Nico – The Marble Index review

Secret Meeting score: 78

by Philip Moss

As arguably the greatest auteur in contemporary cinema, Wes Anderson has not only perfected the tweeisms of his stunning visuals, but also clearly has an ear for pairing the right song to create the perfect cinematic moments. This has been a characteristic across his entire body of work, but, immediately, two examples from The Royal Tenenbaums come to mind – Elliott Smith’s Needle in the Hay (when – spoiler alert – Ritchie’s beard trim becomes an attempted suicide), & Nico’s These Days (as Margot meets Ritchie at the pier).

And it’s probably the Chelsea Girl album, which These Days is taken from – or, indeed, her moments of genius on The Velvet Underground & Nico – that Nico is perhaps best commercially known. But beyond her more ‘popular’ works, is a whole body of avant garde based compositions. One of which is The Marble Index.

Coming just thirteen months after the chamber folk opus, Chelsea Girls, Nico released The Marble Index – its title inspired by Wordsworth’s epic poem, The Prelude – in November 1968 through Elektra Records. Unhappy with her ‘playgirl’ image, Nico felt that the record, which was a much more challenging proposition, would position her as serious musician.

The 50 seconds of Prelude that open the record are in some ways a false start. Its glistening xylophones, which bounce over stately piano chords offering more light than what is to follow.

Lawns of Dawns, however, very much sets the tone for the record. Rumoured to have been guided towards the instrument by Leonard Cohen, a warbling harmonium, which provides an almost ever present drone across the record, underpins a lyric inspired by Nico’s acid trips with Jim Morrison – ‘Dawn, your guise has filled my nights with fear/ At each closing of my eyes/ You never see these pictures in my mind… I cannot understand the way I feel/ Until I rest on lawns of dawns— Can you follow me?’ Nico’s undeniably stunning voice is unmistakable, but the melodic phrasings are long and drawn out, and are a marked difference to anything else that she had produced up to this point in her career.

Despite writing the album herself, over just four days in the studio, The Velvet Underground’s John Cale contributed towards the record’s arrangements – and this is no more evident that in the stunning orchestral flourishes of No One is There, and evokes Paul Giovanni’s score for The Wicker Man, which incidentally followed five years later. The song’s typically ambiguous lyrics, which are said to be have influenced by Richard Nixon, paired with a medieval melody, bring a brooding macabre – ‘Some are calling him mad, no one is there/ Across from behind your window screen, demon is dancing down the scene, in a crucial parody’ – and when paired with Guy Webster’s stunning cover image, have ensured that the record has been adopted by fans of the gothic genre.
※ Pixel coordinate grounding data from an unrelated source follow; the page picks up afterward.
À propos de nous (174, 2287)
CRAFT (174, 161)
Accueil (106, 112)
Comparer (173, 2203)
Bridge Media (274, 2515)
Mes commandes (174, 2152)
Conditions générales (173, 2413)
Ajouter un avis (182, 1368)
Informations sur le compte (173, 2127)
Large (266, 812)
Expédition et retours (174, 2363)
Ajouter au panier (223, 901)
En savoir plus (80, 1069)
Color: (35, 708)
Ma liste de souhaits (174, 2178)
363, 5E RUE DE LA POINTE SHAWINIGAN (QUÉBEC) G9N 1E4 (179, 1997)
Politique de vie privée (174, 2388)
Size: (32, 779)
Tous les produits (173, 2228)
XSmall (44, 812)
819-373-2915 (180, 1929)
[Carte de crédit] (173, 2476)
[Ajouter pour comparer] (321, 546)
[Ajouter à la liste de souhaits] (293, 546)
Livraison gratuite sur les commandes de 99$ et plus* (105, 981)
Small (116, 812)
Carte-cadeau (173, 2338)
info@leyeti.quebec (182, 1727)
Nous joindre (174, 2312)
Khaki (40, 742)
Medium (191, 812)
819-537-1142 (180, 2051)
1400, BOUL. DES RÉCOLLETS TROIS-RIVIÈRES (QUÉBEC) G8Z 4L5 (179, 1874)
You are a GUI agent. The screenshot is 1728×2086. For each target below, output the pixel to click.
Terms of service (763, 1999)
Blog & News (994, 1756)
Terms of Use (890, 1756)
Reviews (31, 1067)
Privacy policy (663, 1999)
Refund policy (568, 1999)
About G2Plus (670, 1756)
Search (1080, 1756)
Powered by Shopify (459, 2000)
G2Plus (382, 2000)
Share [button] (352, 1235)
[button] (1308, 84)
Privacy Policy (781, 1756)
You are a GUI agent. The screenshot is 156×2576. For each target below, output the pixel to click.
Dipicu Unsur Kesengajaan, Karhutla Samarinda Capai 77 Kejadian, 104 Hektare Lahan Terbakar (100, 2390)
It’s been noted since that Scott Walker’s trilogy of borderline unlistenable epics – Tilt (1995), The Drift (2006) and Bish Bosch (2012) – are in huge debt to The Marble Index. But the fact that Nico’s works were imagined almost three decades before Walker’s foray into such classically based experimentations, at the age of just 30, shows just how groundbreaking this record was in the late sixties, and how poles apart it would have been to its contemporaries. And it’s the A-side’s final two cuts that are perhaps most similar to Walker’s work. Ari’s Song opens with layered, piercing whistles, before her twisted harmonium drives the song into the most avant-garde piece of music on the record. While its erratic conclusion, Facing The Wind, is the most percussive track on the record, and the first time that we find Nico’s voice buried beneath the cacophony.

Opening the B-side, Julius Caesar (Memento Hodié) is again uncompromising – the out of tune harmonium violently raging like an angry sea. Despite lacking the melody of Lou Reed’s writing, Frozen Warnings is perhaps most similar to her work on The Velvet Underground & Nico. With her hypnotic voice right at the front of the mix, its harsh, unabating melodies are backed predominantly by Cale’s violas and a pipe organ. Before the album comes to its conclusion with Evening of Light – the most frighteningly, aggressive piece of music found across the album’s eight tracks.

Genre breaking music does not always necessarily make for a great listen, and The Marble Index is certainly not easy on the ears. “It is unrelenting… in places, it’s ferocious,” Cale told Uncut in 2015. But given time, its challenges will offer their rewards. And if Wes Anderson were ever to venture into the horror genre, there are plenty of options here for the perfect soundtrack.